■ WHAT YOU WILL DO: Check every line of the entries below for "each", and copy the lines that have it.

Stored records:
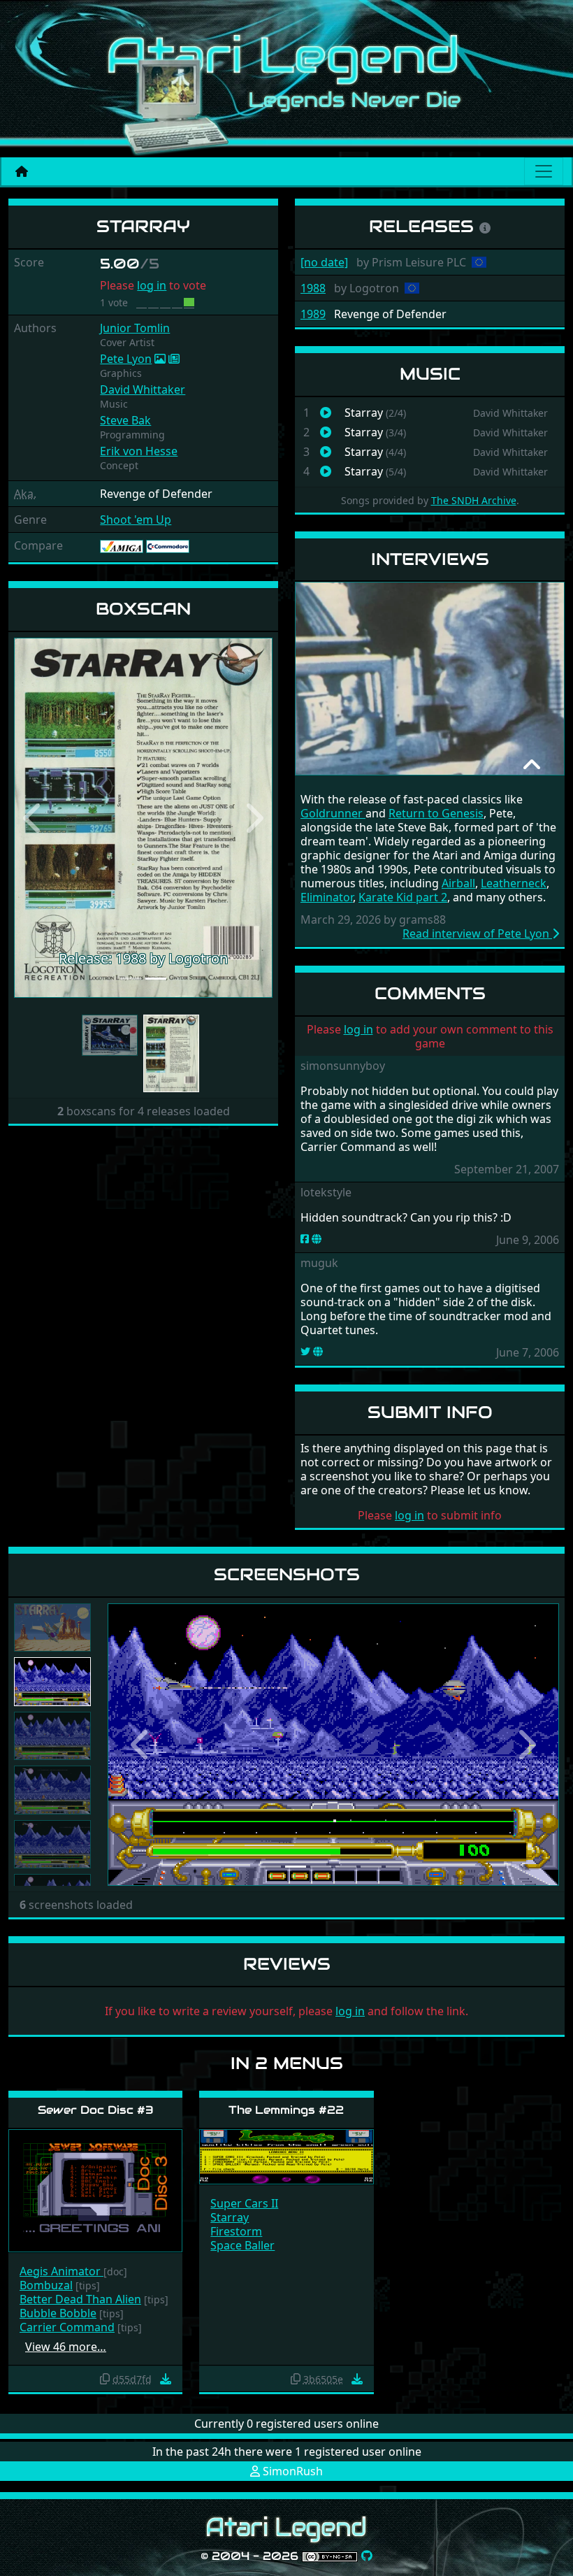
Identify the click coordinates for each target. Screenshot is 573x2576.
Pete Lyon (126, 358)
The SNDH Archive (473, 500)
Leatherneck (513, 883)
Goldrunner (332, 813)
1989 (313, 314)
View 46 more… (65, 2346)
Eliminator (326, 897)
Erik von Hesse (138, 451)
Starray (229, 2217)
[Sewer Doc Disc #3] (95, 2189)
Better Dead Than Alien (80, 2299)
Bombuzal (46, 2285)
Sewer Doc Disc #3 (96, 2110)
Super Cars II (244, 2203)
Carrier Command (67, 2327)
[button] (33, 818)
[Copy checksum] (105, 2379)
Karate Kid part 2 (402, 897)
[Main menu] (543, 171)
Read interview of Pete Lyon (477, 933)
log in (151, 285)
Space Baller (242, 2245)
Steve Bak (125, 420)
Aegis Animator (61, 2271)
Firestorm (236, 2231)
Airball (458, 883)
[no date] (324, 262)
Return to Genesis (436, 813)
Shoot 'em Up (135, 519)
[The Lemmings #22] (286, 2156)
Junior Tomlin (135, 328)
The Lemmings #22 (286, 2110)
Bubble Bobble (58, 2313)
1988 (313, 288)
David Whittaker (142, 389)
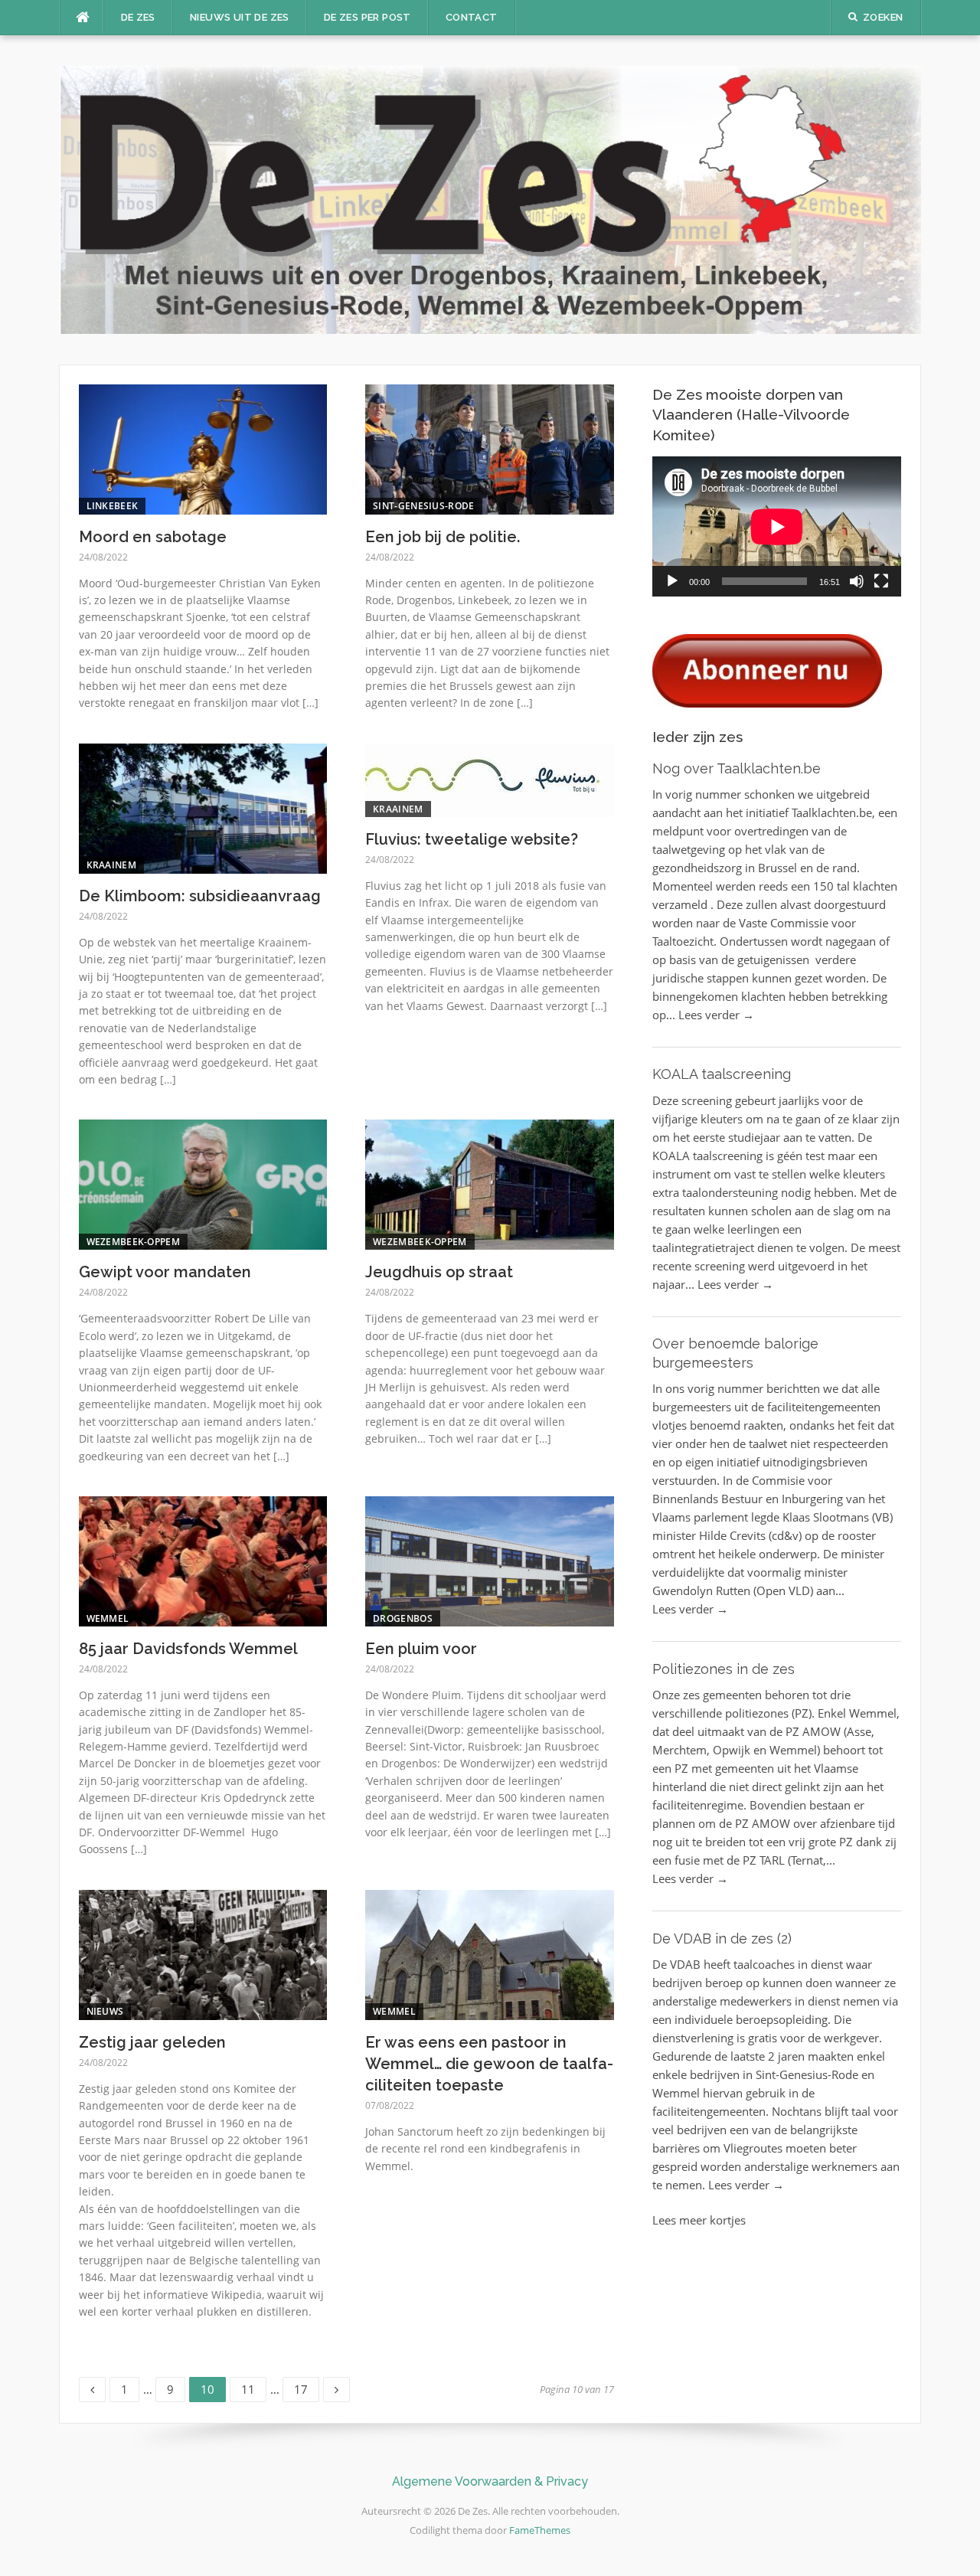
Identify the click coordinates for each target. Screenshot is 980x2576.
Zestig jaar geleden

■ RESULT FOR THIS EXERCISE:
Identify the click coordinates for each target. Screenshot is 573x2576.
Identify the click coordinates for each target. Screenshot is 980x2576.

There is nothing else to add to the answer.